Mistaken identity, miscarriage, and the New South
Welcome back to Memoir Monday—a weekly newsletter and quarterly reading series, brought to you by Narratively, The Rumpus, Catapult, Longreads, Granta, and Guernica. Each essay in this newsletter has been selected by the editors at the above publications as the best of the week, delivered to you all in one place. It may be the start of a new work week, but at least we have this great new writing to get us through it.
My Name-Twin Was Arrested for Robbery...and Everyone Thought It Was Me
by Davon Clark (art by Thomas White)
It wasn’t the first time an acquaintance of mine had had legal troubles, and it damn sure wasn’t the first time I’d been mistakenly accused of being involved, but my anxiety was still surging. Nothing had been more ingrained in me as a black man than the mandate to do whatever I had to in order to avoid being seen as a problem to society. Now it felt like I had failed that simply by having the wrong name.

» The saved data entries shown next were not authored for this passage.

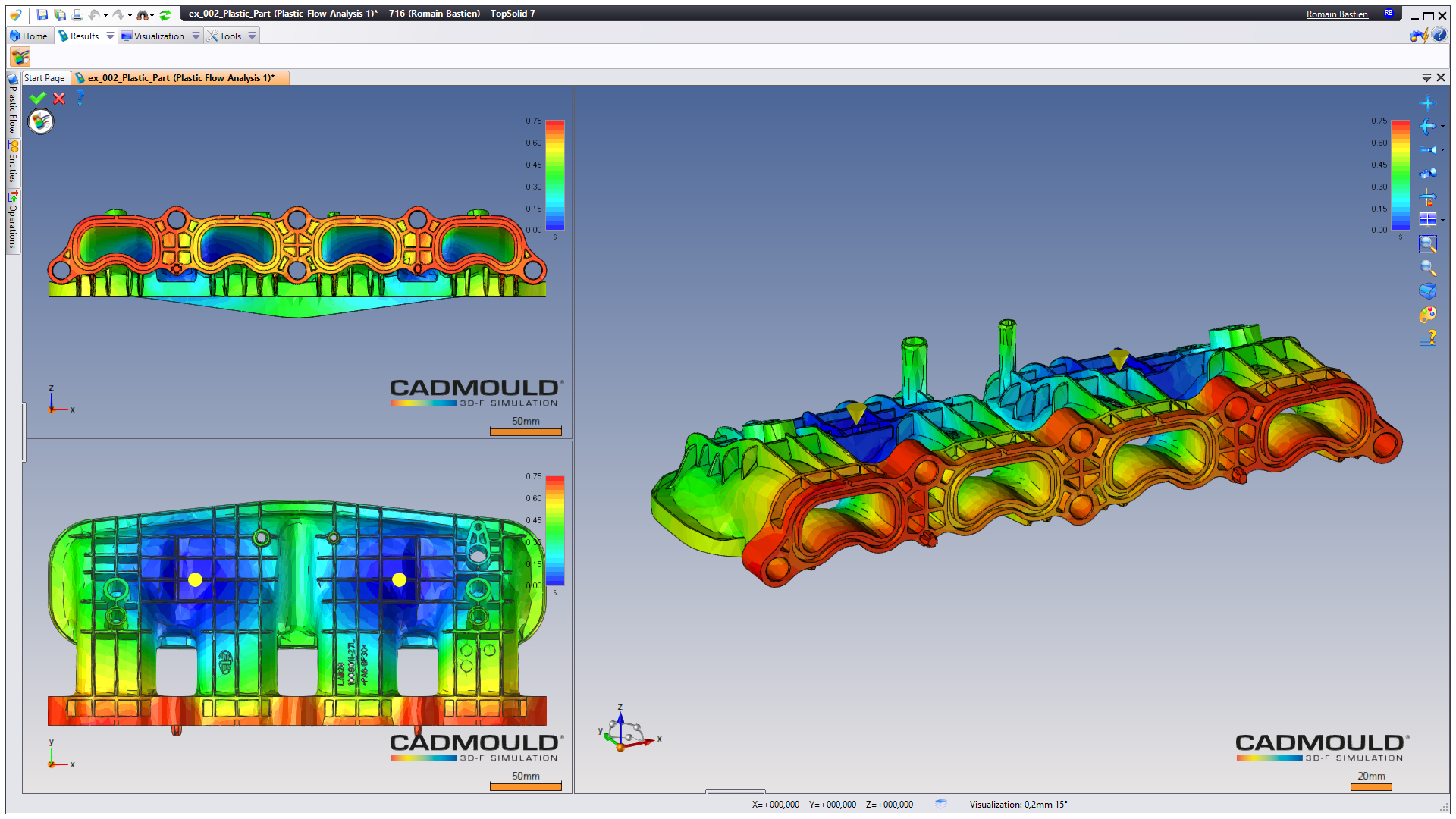Click the green refresh arrows icon
Viewport: 1456px width, 819px height.
click(165, 14)
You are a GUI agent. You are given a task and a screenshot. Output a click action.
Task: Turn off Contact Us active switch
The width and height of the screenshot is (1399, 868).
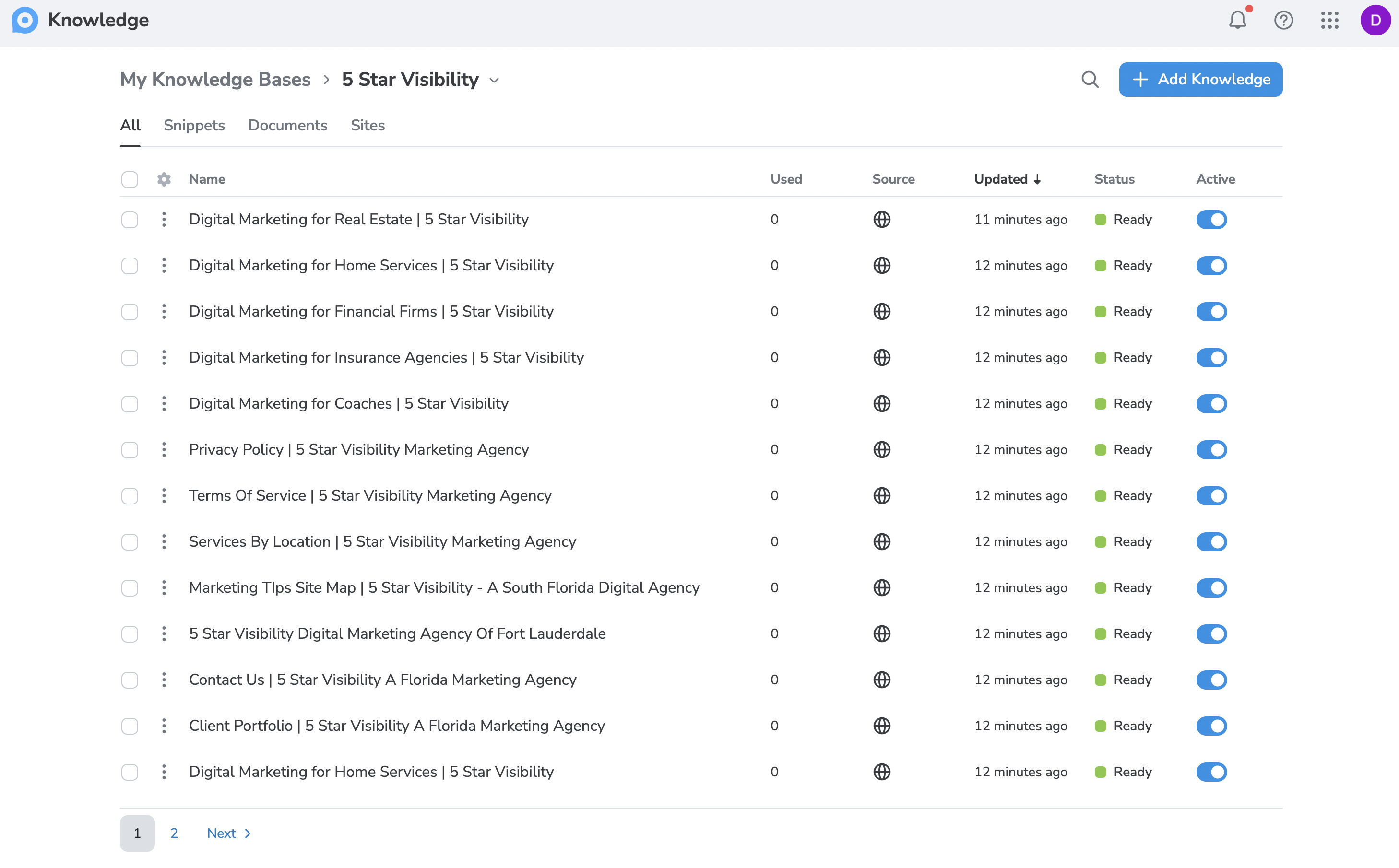pyautogui.click(x=1211, y=680)
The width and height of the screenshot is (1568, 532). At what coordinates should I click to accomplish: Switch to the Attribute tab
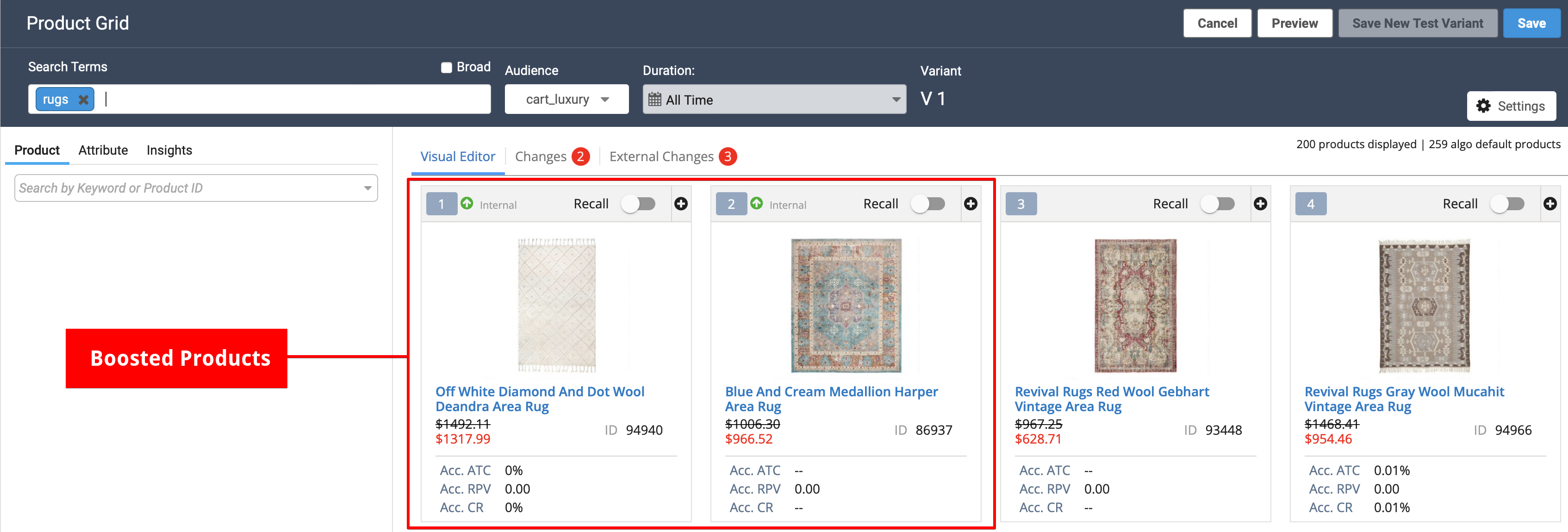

It felt like the plot of a sitcom and a nightmare rolled into one.
If Miscarriage is So Normal, Why Doesn’t Anybody Talk About It?
by Anna Lea Hand
The entire time I am pregnant, the entire three-and-a-half months, Jamie and I tell no one about it except for a couple people out of necessity. I tell no one because that’s what I’m supposed to do, and, honestly, because I didn’t want to be seen as a pregnant person and have people put their expectations on me, their joy on me, their definitions of how I must and should be feeling on me.
Carving Out a Vietnamese Identity in the New South
by Kim O'Connell
We stopped at a rest area near Charlottesville for a bathroom break and some snacks. As we pulled into the crowded parking lot, I noticed an SUV with four men inside, eating some takeout. I didn’t think much of them until I saw the trunk of their car—filled with robes, hoods, flags, and signs. Hateful signs. I knew instantly what I was seeing: members of the modern Ku Klux Klan.
Too Close to Home
by Ali Black
In the days that follow, I order mace and look online for a pocketknife and bat. The paranoia stalks me. Around the house, whenever Donald isn’t home, I command our dog to follow me everywhere I go. “Come on, Vizhen,” I plead. Sometimes he looks at me like I’ve gone crazy. Most of the time he follows me. I know he knows what’s up. When I’m in the kitchen cooking, I make a plan to throw the hot catfish grease on any intruder. When I’m getting out of my car, I think about anything I can grab and use as a weapon. Our shovel. My laptop. Anything.